In the next round, panel members were asked to grade each component and feature on a seven-point scale, and to provide subcategories for inclusion.

In the final consensus, the group agreed that the scale should include separate evaluation of inflammatory and noninflammatory primary lesions; determination of the quantity of lesions by counting and numerical range; grading of extrafacial sites including the chest, back, neck, and shoulders; and determination of extent of involvement using proportion descriptors such as "one third or less."

The panel also came to a consensus on excluding patient experiences, while a slight majority also opted for excluding secondary lesions. In addition, a consensus was achieved for inclusion of the clinimetric properties (validity, reproducibility, discriminatory capacity, and responsivity), efficiency, acceptability, and categorization of severity.

The agreement to exclude patient experiences was a bit of a surprise, according to Dr. Tan. The finding may reflect the focus of the group on expert-determined severity, as well as the availability of quality-of-life scales that are particular to patient experience with acne and are routinely used in conjunction with clinician-based global acne severity assessments in clinical trials.
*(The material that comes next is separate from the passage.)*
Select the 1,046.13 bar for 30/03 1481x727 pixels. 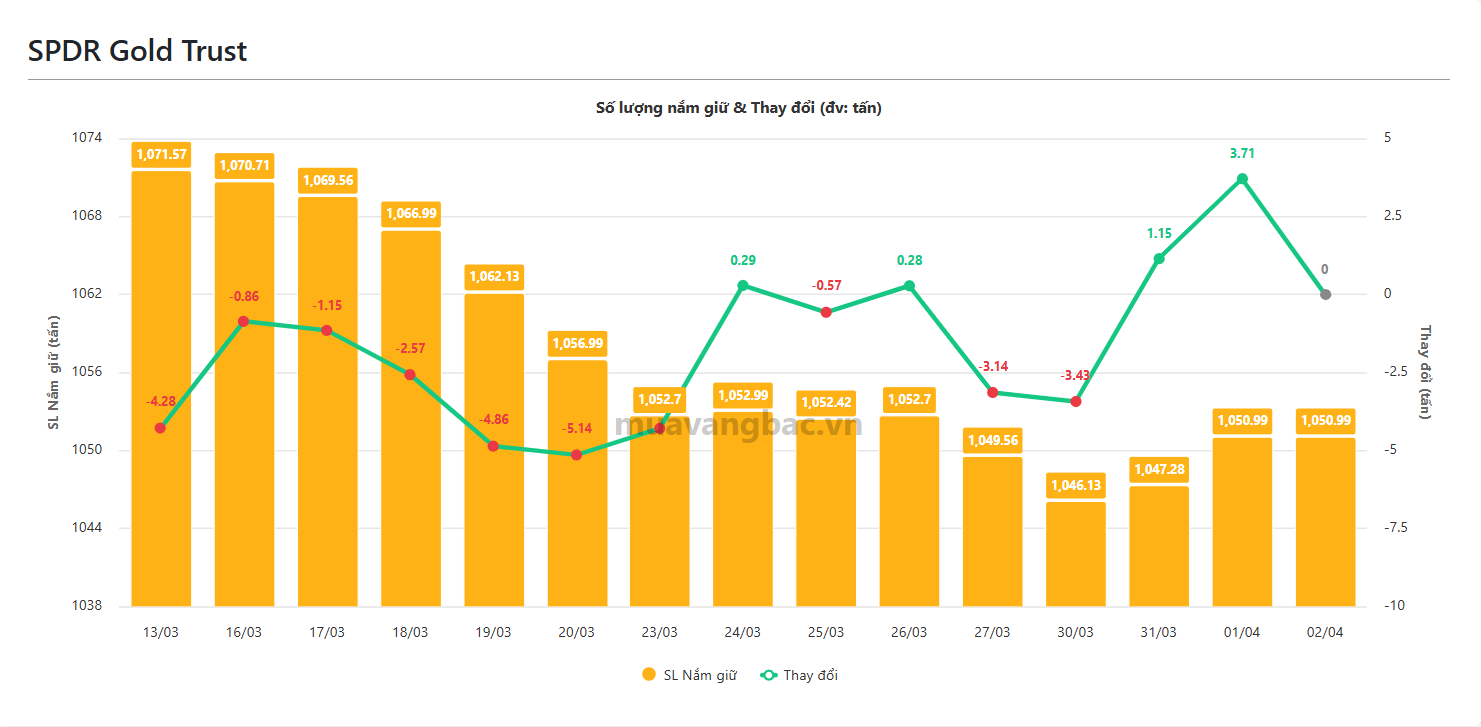tap(1076, 553)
The group also agreed that while several current acne severity grading scales contain some of these elements, none contain all. For example, the eight-point severity grade scale by Allen and Smith includes type and quantity of lesions and proportion of facial involvement, but it is limited to the face (Arch. Dermatol. 1982;118:23-5). The ECLA (Echelle de Cotation des Lésions d’Acné) scale comprises numerical ranges of primary acne lesions, and includes extrafacial sites, but it does not include proportion descriptors of anatomical sites, and the scale has not been validated (Ann. Derm. Venereol. 1999;126:136-41), they wrote.

"The next steps are to identify current systems which meet at least some of the identified clinical components and features from the Delphi process. This may then facilitate development of the ideal acne grading tool for future clinical practice and research," Dr. Tan said in the interview.

Dr. Tan is an advisory board member, speaker, consultant, and/or investigator for Bayer, Cipher, and other companies. All but two of the other panel members also reported conflicts of interest.